Panama Papers

Hacking is the new social justice activism, and the Panama Papers are the result of an epic hack. Consisting of 11.5million files and 2.6TB of data, the body of content given to German newspaper Süddeutsche Zeitung by an anonymous[1] source and then analyzed by the International Consortium of Investigative Journalists (ICIJ), is uniquely behemoth. It puts Wikileaks 1.7GB to shame.

The documents were obtained from Mossack Fonseca. The company is among the largest offshore banking firms, and their emails and other electronic documents tell a compelling (if not entirely surprising) story about untraceable monetary exchanges and the ways that state leaders manage to grow their wealth while maintaining a façade of economic neutrality. By forming shell companies, people can move money without attaching that money to themselves. This is not a sufficient condition for illegal activities, but certainly fosters illicit ones.

Much of the media content around the Panama Papers—both social and broadcast—focus upon the obvious scandals: Putin’s offshore accounts and the ties between those accounts and members of his inner circle; Iceland’s Sigmundur Gunnlaugsson’s undeclared assets and consequently, his decision to step down amid citizen protests; China’s Xi Jinping’s implications in The Papers and the subsequent block upon this information for those searching Panama Papers  from within China.

Indeed, the Panama Papers contain a lot of stuff. And typically, it is the stuff of data leaks that we find so interesting. It’s the stuff that we pore through, highlight, copy, paste, and share. The stuff is the evidence we need to substantiate wrongdoing. In this case, the data concretize a nebulous concern that many already held. The data provide hard evidence on a large scale. We knew that leaders weren’t economically neutral, nor did they make clear the status of their wealth. That people in power act unscrupulously was an open secret that, thanks to the Panama Papers, is now an open fact.

But what is equally interesting, maybe more so, is what the data do not show.

Namely, the U.S. gets very little play. In all of the Panama Paper’s documents and images, only 200 U.S. names appear. Although it may be momentarily tempting for some Americans to wave their stars and stripes in moral superiority, Delaware quickly puts a damper on this impulse. Delaware incorporates more than 1,000,000 businesses.

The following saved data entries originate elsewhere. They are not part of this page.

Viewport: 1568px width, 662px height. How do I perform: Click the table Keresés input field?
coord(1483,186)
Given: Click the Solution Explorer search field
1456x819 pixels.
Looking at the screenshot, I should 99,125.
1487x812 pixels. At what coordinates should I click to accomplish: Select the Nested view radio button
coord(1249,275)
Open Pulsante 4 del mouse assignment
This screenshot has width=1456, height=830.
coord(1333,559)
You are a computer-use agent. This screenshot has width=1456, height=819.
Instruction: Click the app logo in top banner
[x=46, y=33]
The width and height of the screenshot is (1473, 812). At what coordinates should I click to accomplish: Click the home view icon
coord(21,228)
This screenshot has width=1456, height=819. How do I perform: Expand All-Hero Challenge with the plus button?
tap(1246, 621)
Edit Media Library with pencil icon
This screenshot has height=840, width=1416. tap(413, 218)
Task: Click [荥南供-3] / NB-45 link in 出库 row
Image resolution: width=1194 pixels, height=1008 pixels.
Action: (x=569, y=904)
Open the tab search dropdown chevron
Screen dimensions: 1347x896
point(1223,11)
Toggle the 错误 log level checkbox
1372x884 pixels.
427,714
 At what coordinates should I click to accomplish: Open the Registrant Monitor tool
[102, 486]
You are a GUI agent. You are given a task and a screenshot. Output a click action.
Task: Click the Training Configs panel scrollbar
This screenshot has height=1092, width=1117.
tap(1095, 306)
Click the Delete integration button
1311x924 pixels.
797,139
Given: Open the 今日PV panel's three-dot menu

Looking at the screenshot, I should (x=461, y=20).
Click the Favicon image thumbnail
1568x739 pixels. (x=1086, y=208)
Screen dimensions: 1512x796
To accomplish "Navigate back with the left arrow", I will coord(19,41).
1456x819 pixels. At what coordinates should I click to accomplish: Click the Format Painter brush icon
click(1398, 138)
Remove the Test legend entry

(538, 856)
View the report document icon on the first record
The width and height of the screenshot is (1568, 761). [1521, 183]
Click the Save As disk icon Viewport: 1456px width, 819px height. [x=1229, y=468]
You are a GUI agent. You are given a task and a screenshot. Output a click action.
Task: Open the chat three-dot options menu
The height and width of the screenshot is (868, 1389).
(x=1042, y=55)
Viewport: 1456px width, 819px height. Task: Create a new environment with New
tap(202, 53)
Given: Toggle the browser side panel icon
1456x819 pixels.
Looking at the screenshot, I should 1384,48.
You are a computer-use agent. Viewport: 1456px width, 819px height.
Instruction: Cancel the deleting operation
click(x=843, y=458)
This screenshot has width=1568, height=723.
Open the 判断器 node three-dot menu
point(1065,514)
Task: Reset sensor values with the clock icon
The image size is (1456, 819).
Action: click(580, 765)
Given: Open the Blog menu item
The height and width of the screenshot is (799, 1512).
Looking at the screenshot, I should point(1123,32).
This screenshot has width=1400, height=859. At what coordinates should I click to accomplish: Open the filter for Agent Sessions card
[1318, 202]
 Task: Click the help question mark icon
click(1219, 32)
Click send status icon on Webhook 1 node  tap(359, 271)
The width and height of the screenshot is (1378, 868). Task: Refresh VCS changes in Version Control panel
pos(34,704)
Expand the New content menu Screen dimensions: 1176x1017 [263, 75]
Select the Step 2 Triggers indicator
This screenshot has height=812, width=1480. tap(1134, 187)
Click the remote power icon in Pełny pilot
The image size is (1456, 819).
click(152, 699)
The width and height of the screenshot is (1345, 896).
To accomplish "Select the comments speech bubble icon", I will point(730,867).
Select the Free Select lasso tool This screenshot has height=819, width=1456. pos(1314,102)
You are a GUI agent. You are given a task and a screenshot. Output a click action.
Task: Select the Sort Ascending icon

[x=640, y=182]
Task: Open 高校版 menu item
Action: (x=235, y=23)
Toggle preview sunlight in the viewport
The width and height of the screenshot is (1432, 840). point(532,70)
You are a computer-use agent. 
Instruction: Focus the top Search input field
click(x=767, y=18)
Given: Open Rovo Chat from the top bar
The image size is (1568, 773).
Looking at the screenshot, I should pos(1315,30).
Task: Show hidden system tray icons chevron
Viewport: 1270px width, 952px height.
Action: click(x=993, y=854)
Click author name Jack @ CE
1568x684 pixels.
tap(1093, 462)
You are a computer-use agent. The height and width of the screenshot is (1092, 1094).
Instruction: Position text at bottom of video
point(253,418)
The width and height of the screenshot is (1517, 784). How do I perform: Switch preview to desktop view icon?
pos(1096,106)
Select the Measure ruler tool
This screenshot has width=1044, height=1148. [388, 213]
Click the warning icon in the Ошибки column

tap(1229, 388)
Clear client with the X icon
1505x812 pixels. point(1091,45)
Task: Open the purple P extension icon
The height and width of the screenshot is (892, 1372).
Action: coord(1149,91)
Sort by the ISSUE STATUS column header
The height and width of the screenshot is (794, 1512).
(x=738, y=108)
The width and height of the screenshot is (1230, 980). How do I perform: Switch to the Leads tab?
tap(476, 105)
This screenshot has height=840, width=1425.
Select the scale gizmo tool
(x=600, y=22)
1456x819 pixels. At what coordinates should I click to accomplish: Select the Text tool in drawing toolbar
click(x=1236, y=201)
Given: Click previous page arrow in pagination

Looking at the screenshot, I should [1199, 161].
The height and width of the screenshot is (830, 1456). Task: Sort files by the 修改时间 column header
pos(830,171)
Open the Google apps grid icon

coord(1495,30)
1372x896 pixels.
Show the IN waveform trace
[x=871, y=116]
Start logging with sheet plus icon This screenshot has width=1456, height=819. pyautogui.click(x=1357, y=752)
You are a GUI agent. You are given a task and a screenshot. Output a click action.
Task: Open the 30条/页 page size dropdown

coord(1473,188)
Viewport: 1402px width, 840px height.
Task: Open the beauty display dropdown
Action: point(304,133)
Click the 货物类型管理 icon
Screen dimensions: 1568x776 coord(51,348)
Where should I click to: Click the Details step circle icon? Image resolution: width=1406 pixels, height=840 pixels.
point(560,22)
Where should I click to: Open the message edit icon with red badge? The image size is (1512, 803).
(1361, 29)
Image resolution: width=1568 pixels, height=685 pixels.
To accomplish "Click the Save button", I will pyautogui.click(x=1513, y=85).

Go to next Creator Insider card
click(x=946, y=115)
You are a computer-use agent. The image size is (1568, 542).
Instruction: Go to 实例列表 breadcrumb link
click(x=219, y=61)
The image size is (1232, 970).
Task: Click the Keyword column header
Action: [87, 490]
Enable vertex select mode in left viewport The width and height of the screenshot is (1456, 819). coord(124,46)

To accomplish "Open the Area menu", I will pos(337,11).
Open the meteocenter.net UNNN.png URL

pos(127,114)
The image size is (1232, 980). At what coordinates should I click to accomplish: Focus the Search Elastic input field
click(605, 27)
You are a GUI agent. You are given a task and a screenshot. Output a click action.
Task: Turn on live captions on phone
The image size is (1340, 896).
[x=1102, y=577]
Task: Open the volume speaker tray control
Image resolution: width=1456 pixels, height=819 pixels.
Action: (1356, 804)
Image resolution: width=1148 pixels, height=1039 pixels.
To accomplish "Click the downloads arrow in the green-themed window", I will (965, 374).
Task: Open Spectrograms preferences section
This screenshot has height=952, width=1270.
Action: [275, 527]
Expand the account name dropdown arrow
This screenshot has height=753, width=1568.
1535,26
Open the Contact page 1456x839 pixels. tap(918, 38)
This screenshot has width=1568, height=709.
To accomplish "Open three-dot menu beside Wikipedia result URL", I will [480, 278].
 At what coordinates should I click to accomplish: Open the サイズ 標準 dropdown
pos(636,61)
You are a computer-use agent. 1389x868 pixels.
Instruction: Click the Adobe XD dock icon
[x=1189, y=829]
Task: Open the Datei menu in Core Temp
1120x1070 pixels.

Or in the words of the State of Delaware website, “more than 1,000,000 business entities have made Delaware their legal home.” Thanks to Delaware’s loose tax and regulation policies, and similarly loose policies across the U.S. (especially in Texas and Florida), the United States is a far better tax haven than Panama. In fact, the U.S. is ranked 3rd in the Tax Justice Network’s Financial Secrecy Index, while Panama takes a more modest 13th place.

Data hacking can be and is, effective in providing evidence of wrongdoing—whether illegal or just ill-mannered. The Panama Papers smacked us in the face with the reality of surreptitious practices among government and corporate elites. But the data do not speak for themselves and sometimes, the silences can speak the loudest.

This makes for an interesting paradox in data-based activism. Revelatory leaks give citizens and law enforcement agencies something to hang on to. They produce a tangible case against those who would prefer their practices remain obscured. At the same time, leaks create a standard by which guilt and innocence can be judged, and offer a workaround for those savvy enough to avoid data-capture.

The U.S. is mostly excluded from the Panama Papers because financial secrecy is built into our legal system. The availability of damning documentation against China, Russia, Iceland, and others aims focus upon those whose practices translate neatly into data points. That is, leaked data make the actions of those who are implicated hyper-visible. In doing so, hyper-visibility becomes the metric of blame. A latent effect of this may be that those whose actions cannot be datafied enjoy a buffer of protection.

Hacks are still important, as is a continued citizen-led insistence upon transparency. And in this insistence, should be the recognition of everything activist imposed transparency entails, including its unintended but potentially counterproductive effects.